Divergent CD4+ T Memory Stem Cell Dynamics in Pathogenic and Nonpathogenic Simian Immunodeficiency Virus Infections

Recent studies have identified a subset of memory T cells with stem cell-like properties (T SCM ) that include increased longevity and proliferative potential. In this study, we examined the dynamics of CD4 + T SCM during pathogenic SIV infection of rhesus macaques (RM) and nonpathogenic SIV infection of sooty mangabeys (SM). Whereas SIV-infected RM show selective numeric preservation of CD4 + T SCM , SIV infection induced a complex perturbation of these cells defined by depletion of CD4 + CCR5 + T SCM , increased rates of CD4 + T SCM proliferation, and high levels of direct virus infection.

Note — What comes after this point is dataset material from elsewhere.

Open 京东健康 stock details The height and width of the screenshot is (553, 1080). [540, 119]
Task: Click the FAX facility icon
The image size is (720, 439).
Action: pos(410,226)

The increased rates of CD4 + T SCM proliferation in SIV-infected RM correlated inversely with the levels of central memory CD4 + T cells. In contrast, nonpathogenic SIV infection of SM evidenced preservation of both CD4 + T SCM and CD4 + central memory T cells, with normal levels of CD4 + T SCM proliferation, and lack of selective depletion of CD4 + CCR5 + T SCM . Importantly, SIV DNA was below the detectable limit in CD4 + T SCM from 8 of 10 SIV-infected SM. We propose that increased proliferation and infection of CD4 + T SCM may contribute to the pathogenesis of SIV infection in RM.